Background
Progressive heart
failure, conduction disorders and arrhythmias are the cardinal symptoms of
amyloid transthyretin cardiomyopathy (ATTR-CM). Due to the limited overall
prognosis, ICDs were rarely indicated in ATTR-CM. However, with the arrival of
new targeted therapies, the role of ICD therapy for ATTR-CM should be
reevaluated. Hence there is a need to identify patients who are at high risk
for ventricular tachycardias (VT) who might possibly benefit from ICD therapy.
Methods
We prospectively
investigated the presence of ventricular arrhythmias in a cohort of 63 ATTR-CM
patients diagnosed at the German Heart Centre of Munich between 2020 and 2022
using 24 hours Holter-ECG. Ventricular arrhythmias included sustained (sVT) and
non-sustained ventricular tachycardias (nsVT). In addition, we assessed
clinical, laboratory and echocardiographic parameters.
Result
Overall, the prevalence of VTs in
our cohort of unselected ATTR-CMP patients was high with 47.6 % (n= 30/63). The
majority of patients presented with nsVT (43.5 %) while only 8.1% developed one
or more sVT.
Regarding baselines
variables, patients with ventricular arrhythmias showed more severe left
ventricular (LV) hypertrophy (intraventricular septum diameter [IVSd], 21
[20–22] vs. 19 [18-20] mm, p= 0.003), reduced LV ejection fraction (LVEF, 48
[43-57] vs. 54 [48-58] %, p= 0.025), larger left atrial volume (120 [96-135] ml
vs. 97 [66-118], p= 0.021) and a trend towards smaller LV cavities (LV end-diastolic
diameter [LVEDD], 42 [36 - 46] vs. 45 [41-50] mm, p= 0.057). Interestingly,
there were no significant differences in prevalence of coronary artery disease
or cardiac markers such as NTproBNP and Troponin T between patients with and
without ventricular arrhythmias.
Furthermore, we evaluated
the multivariable predictive performance for discriminating between patients
with and without ventricular arrhythmias.

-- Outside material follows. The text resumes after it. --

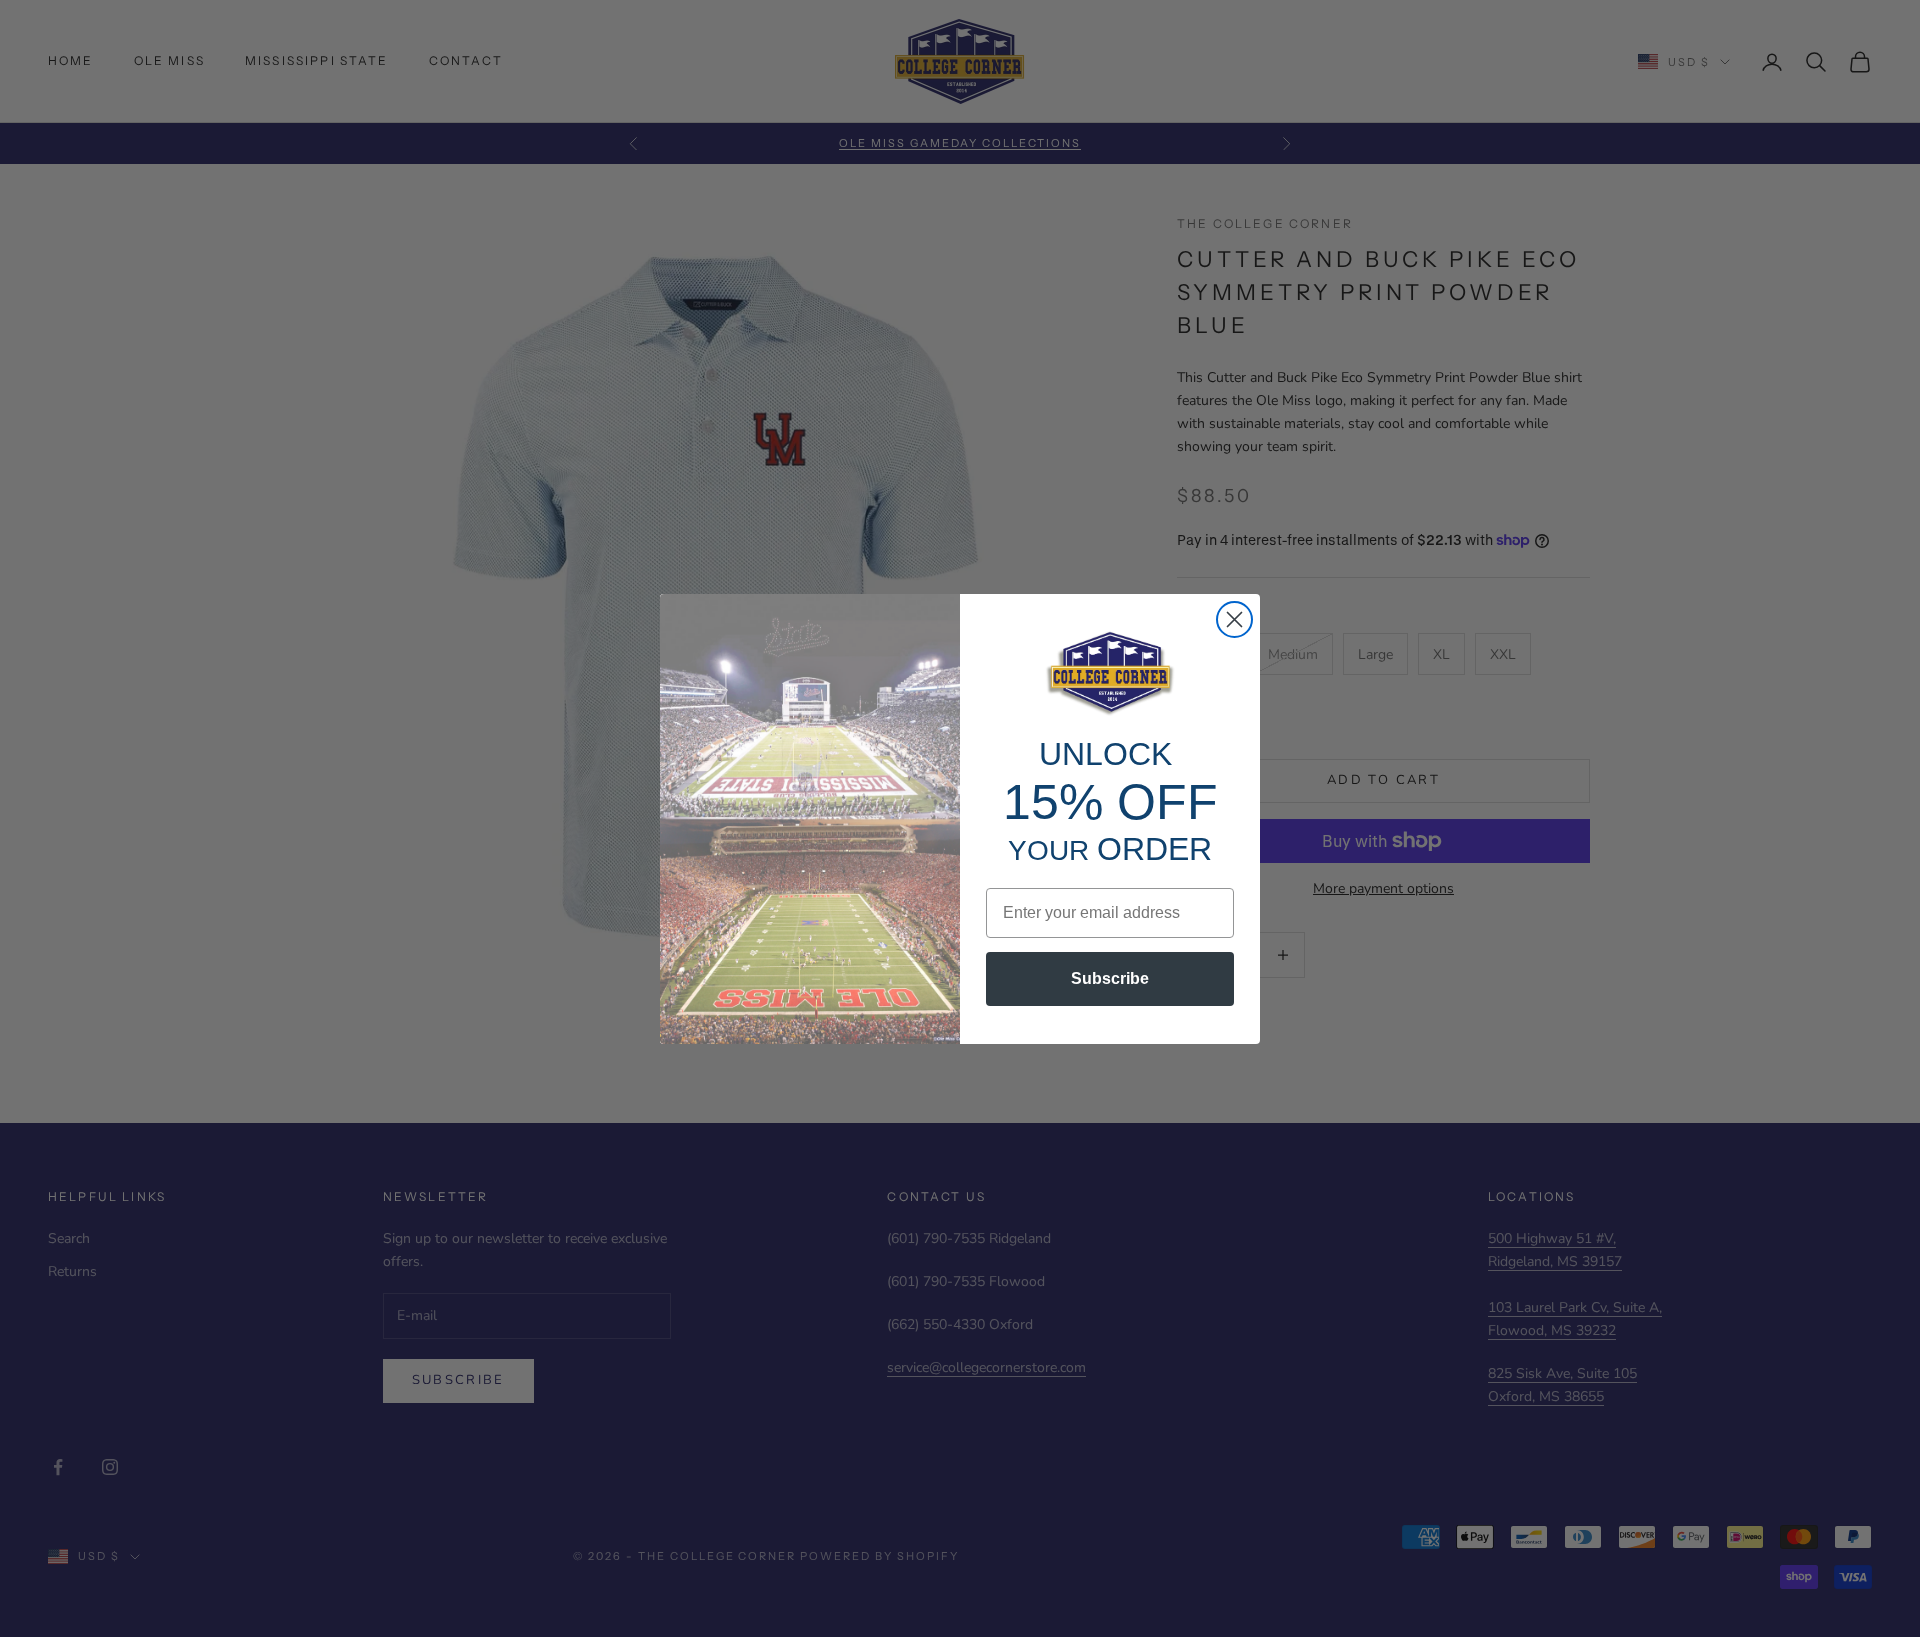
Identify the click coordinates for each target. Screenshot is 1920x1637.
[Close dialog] (1234, 619)
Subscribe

Thereby, LVEF (OR= 0.865 [0.776-0.963],
p= 0.008), LVEED (0.837 [0.708-0.991], p= 0.039), and LV mass indexed by BSA
(1.028 [1.003-1.055], p= 0.031) remained independent predictors of occurrence
of ventricular arrhythmias. The multivariable predictive model revealed a good discriminating
performance, with an area under the receiver operating-characteristic (AUROC)
0.846 [0.711-0.937].
Conclusion
Prevalence of
ventricular arrhythmia in patients with ATTR-CM is high. Patients presenting with
ventricular arrhythmias show advanced stage of left ventricular disease, with
LVEDD, LVEF and LV mass indexed by BSA being predictors of ventricular
tachycardias in a multivariable predictive model. Further studies validating
the predictive value of those variables are needed, including the assessment of
nsVT and sVT in predicting sudden cardiac death, possibly allowing their use in
a risk score for ventricular arrhythmias.